Start of EXCERPT

# car insurance advice



## CasaBranca (Dec 31, 2017)

Hi
I have just joined the forum and need advice. I visit my home in Portugal some six to eight times per year. Various family members make another six per year. To save on car hire I have bought a car and need advice on insurance. The car is a seat Ibiza estate of july 2011, I am over 75 and have max no claims discount in UK; all family members who need to drive are over 30 and none have had accidents.
The car will be garaged when not in use.


----------



## travelling-man (Jun 17, 2011)

Are you talking about a car with Portuguese registration?

If so, in most cases, it's the car that is insured as opposed to individual driver(s).

Better to buy cover from an insurance agent rather than a bank or insurance company.


----------



## CasaBranca (Dec 31, 2017)

Thanks, it is for a Portugal registered car.
I tried abbey but they do not accept drivers over 75.


----------



## travelling-man (Jun 17, 2011)

You'll need to use a Portuguese broker & Portuguese insurance company for a Portuguese car & I doubt age would be a problem


----------



## JohnBoy (Oct 25, 2009)

As TM says, it is the car that is insured in PT not the driver so I'm afraid that the 'No Claims' bonus that you worked so hard for is worthless here. 

I am in my 70's, drive my Portuguese girlfriend's, Portuguese registered car and had it taken away on a low loader after an accident only last week. No problems with the insurance company so far other than all the usual stalling that they would throw at anyone. Being the festive period probably hasn't helped either!

End of EXCERPT

## PROBLEM TO SOLVE
For each statement, say yes or no to whether it agrees with the car insurance thread, and quote the words from the thread that decide it.
1. The car bought to save on hire is a Seat Ibiza estate from July 2011.
2. Abbey accepts drivers over 75.
3. In Portugal, insurance covers the driver rather than the car.
The data have nothing to do with the car insurance thread.

Start of COLLECTED DATA

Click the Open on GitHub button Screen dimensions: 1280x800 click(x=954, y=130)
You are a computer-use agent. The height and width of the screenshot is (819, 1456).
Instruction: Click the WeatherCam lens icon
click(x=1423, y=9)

End of COLLECTED DATA

## ANSWER IN FULL
1. Yes: "The car is a seat Ibiza estate of july 2011"
2. No: "I tried abbey but they do not accept drivers over 75."
3. No: "it is the car that is insured in PT not the driver"